I force myself to relax by drawing a deep breath, the kind you take before you ditch your surfboard and dive under a massive, surging wave. ‘The world is destroyed. Everyone – everything – dies from a huge explosion.’
She probably thinks I don’t notice the extra blinks or the way her smile is held in place, like bookends at the end of her lips, but I do.
‘What exactly are you saying, Kirra?’
My throat is dry; the air feels stuffier than ever. ‘I think the world is going to end.’
The room is still. Uncomfortably still. Unnaturally still. And I’ve got fifty-one minutes to prove I’m not lying.
Furroway’s thin lips spasm. ‘You said, “I think the world is going to end.” What did you mean?’
Her ploy is obvious, a blind pimple could see it. She’s trying to trap me into talking more so she can twist my words, and prove I’m wrong. It’ll never work. Not when she’s emphasised ‘think’ that way. Like the wi-fi’s on but there’s no internet.
My diary proves my dreams come true.

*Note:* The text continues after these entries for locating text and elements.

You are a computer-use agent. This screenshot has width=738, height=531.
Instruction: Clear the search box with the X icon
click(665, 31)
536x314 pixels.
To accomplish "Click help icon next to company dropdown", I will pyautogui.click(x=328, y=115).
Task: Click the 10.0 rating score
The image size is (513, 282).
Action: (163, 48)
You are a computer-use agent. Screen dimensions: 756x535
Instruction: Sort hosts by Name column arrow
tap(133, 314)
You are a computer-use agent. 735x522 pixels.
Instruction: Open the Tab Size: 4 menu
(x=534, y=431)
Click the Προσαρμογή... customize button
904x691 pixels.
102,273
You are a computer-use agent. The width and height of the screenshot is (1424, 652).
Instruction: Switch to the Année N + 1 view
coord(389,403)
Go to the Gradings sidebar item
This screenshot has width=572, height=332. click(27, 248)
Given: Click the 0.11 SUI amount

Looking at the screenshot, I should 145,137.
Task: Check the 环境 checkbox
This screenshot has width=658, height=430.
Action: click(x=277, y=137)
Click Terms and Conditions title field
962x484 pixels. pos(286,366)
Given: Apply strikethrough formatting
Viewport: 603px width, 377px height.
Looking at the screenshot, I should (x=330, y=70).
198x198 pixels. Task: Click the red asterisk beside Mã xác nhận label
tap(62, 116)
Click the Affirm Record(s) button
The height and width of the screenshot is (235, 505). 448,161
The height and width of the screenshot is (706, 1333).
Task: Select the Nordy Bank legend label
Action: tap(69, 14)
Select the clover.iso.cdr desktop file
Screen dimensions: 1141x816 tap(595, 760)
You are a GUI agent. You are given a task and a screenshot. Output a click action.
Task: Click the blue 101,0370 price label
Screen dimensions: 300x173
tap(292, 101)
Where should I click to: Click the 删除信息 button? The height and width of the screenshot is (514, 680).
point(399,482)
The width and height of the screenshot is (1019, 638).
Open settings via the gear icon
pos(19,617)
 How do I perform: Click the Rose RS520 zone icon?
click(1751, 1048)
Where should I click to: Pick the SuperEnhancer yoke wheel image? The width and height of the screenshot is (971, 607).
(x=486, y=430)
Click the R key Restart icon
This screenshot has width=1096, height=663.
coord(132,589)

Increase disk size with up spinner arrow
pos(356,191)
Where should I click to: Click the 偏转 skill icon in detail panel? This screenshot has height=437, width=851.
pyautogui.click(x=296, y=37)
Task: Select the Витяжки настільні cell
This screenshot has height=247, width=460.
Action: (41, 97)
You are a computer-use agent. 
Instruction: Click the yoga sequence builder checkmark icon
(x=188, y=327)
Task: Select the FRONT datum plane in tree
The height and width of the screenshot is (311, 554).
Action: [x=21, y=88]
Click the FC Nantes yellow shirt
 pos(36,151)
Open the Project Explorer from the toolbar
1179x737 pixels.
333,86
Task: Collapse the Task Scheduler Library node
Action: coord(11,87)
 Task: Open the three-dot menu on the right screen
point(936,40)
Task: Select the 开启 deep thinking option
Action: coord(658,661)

If I can make this know-it-all migalu believe me, there’s a small chance I could convince Nan as well.
I grab my dream diary from my bag and clutch it with both hands. ‘It’s all in here: three dreams, their dates and deliveries. It’s easier than explaining.’
After flicking to the page that proves my point, I pass my diary over. I’m exposed and alone, a joey thrown from its mother’s pouch.
The air-con rattles. Her office chair squeaks. Nothing can distract me from Furroway. She reads on in pokerfaced silence. I know exactly what she’s reading. Wrote it three days ago, when that dream woke me in a sweat-fest.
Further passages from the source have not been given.